- _TASK BRIEF_
From first line to last, the records below are to be duplicated exactly.

Source data:
↓

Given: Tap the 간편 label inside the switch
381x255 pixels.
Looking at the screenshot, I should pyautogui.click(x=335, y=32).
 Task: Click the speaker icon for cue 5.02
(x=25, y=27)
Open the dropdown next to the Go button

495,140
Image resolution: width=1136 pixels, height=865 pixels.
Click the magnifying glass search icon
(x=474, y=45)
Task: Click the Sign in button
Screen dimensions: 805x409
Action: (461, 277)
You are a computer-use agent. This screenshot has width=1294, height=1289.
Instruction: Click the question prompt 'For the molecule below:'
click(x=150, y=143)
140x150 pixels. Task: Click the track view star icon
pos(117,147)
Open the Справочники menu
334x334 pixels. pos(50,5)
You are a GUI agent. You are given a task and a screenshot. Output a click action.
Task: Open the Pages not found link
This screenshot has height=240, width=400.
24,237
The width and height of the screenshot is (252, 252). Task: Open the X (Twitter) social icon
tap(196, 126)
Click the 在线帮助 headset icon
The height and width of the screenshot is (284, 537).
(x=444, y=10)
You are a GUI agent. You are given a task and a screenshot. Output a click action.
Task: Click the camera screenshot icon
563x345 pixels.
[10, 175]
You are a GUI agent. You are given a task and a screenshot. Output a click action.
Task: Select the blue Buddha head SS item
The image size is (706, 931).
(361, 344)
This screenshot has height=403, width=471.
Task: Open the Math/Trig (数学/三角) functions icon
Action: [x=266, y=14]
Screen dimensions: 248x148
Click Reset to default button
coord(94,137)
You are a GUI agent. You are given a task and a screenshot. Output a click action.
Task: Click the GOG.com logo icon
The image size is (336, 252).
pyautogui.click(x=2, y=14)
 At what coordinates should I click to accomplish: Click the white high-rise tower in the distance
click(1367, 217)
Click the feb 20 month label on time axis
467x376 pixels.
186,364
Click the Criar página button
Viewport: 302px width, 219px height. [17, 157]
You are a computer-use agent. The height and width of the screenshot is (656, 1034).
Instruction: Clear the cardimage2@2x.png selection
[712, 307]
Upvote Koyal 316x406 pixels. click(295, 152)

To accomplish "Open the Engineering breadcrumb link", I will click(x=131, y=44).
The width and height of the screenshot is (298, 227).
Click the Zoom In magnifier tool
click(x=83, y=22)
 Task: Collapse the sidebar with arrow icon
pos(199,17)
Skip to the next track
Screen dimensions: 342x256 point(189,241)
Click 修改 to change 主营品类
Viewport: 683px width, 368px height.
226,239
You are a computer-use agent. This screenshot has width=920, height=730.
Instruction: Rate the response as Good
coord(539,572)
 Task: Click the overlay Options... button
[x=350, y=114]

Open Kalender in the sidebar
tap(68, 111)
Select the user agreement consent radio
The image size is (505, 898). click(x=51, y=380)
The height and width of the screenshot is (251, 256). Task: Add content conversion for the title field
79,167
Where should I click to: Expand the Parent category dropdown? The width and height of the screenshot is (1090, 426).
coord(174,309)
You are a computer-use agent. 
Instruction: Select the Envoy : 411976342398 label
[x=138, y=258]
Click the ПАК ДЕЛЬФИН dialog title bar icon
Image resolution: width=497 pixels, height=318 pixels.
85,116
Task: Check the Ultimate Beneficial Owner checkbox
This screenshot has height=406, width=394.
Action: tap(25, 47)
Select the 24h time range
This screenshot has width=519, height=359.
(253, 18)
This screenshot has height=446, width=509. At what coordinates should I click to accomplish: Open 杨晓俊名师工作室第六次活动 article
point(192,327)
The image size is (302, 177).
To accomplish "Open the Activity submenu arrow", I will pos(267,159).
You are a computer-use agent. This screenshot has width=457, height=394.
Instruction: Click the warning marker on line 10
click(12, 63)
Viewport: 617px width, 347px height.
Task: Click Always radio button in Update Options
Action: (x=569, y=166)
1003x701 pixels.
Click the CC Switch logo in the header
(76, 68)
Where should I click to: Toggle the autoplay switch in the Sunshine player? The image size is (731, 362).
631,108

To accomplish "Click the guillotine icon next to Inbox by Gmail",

↑

- _EXERCISE RESPONSE_
Given: Tap the 간편 label inside the switch
381x255 pixels.
Looking at the screenshot, I should pyautogui.click(x=335, y=32).
 Task: Click the speaker icon for cue 5.02
(x=25, y=27)
Open the dropdown next to the Go button

495,140
Image resolution: width=1136 pixels, height=865 pixels.
Click the magnifying glass search icon
(x=474, y=45)
Task: Click the Sign in button
Screen dimensions: 805x409
Action: (461, 277)
You are a computer-use agent. This screenshot has width=1294, height=1289.
Instruction: Click the question prompt 'For the molecule below:'
click(x=150, y=143)
140x150 pixels. Task: Click the track view star icon
pos(117,147)
Open the Справочники menu
334x334 pixels. pos(50,5)
You are a GUI agent. You are given a task and a screenshot. Output a click action.
Task: Open the Pages not found link
This screenshot has height=240, width=400.
24,237
The width and height of the screenshot is (252, 252). Task: Open the X (Twitter) social icon
tap(196, 126)
Click the 在线帮助 headset icon
The height and width of the screenshot is (284, 537).
(x=444, y=10)
You are a GUI agent. You are given a task and a screenshot. Output a click action.
Task: Click the camera screenshot icon
563x345 pixels.
[10, 175]
You are a GUI agent. You are given a task and a screenshot. Output a click action.
Task: Select the blue Buddha head SS item
The image size is (706, 931).
(361, 344)
This screenshot has height=403, width=471.
Task: Open the Math/Trig (数学/三角) functions icon
Action: [x=266, y=14]
Screen dimensions: 248x148
Click Reset to default button
coord(94,137)
You are a GUI agent. You are given a task and a screenshot. Output a click action.
Task: Click the GOG.com logo icon
The image size is (336, 252).
pyautogui.click(x=2, y=14)
 At what coordinates should I click to accomplish: Click the white high-rise tower in the distance
click(1367, 217)
Click the feb 20 month label on time axis
467x376 pixels.
186,364
Click the Criar página button
Viewport: 302px width, 219px height. [17, 157]
You are a computer-use agent. The height and width of the screenshot is (656, 1034).
Instruction: Clear the cardimage2@2x.png selection
[712, 307]
Upvote Koyal 316x406 pixels. click(295, 152)

To accomplish "Open the Engineering breadcrumb link", I will click(x=131, y=44).
The width and height of the screenshot is (298, 227).
Click the Zoom In magnifier tool
click(x=83, y=22)
 Task: Collapse the sidebar with arrow icon
pos(199,17)
Skip to the next track
Screen dimensions: 342x256 point(189,241)
Click 修改 to change 主营品类
Viewport: 683px width, 368px height.
226,239
You are a computer-use agent. This screenshot has width=920, height=730.
Instruction: Rate the response as Good
coord(539,572)
 Task: Click the overlay Options... button
[x=350, y=114]

Open Kalender in the sidebar
tap(68, 111)
Select the user agreement consent radio
The image size is (505, 898). click(x=51, y=380)
The height and width of the screenshot is (251, 256). Task: Add content conversion for the title field
79,167
Where should I click to: Expand the Parent category dropdown? The width and height of the screenshot is (1090, 426).
coord(174,309)
You are a computer-use agent. 
Instruction: Select the Envoy : 411976342398 label
[x=138, y=258]
Click the ПАК ДЕЛЬФИН dialog title bar icon
Image resolution: width=497 pixels, height=318 pixels.
85,116
Task: Check the Ultimate Beneficial Owner checkbox
This screenshot has height=406, width=394.
Action: tap(25, 47)
Select the 24h time range
This screenshot has width=519, height=359.
(253, 18)
This screenshot has height=446, width=509. At what coordinates should I click to accomplish: Open 杨晓俊名师工作室第六次活动 article
point(192,327)
The image size is (302, 177).
To accomplish "Open the Activity submenu arrow", I will pos(267,159).
You are a computer-use agent. This screenshot has width=457, height=394.
Instruction: Click the warning marker on line 10
click(12, 63)
Viewport: 617px width, 347px height.
Task: Click Always radio button in Update Options
Action: (x=569, y=166)
1003x701 pixels.
Click the CC Switch logo in the header
(76, 68)
Where should I click to: Toggle the autoplay switch in the Sunshine player? The image size is (731, 362).
631,108

To accomplish "Click the guillotine icon next to Inbox by Gmail",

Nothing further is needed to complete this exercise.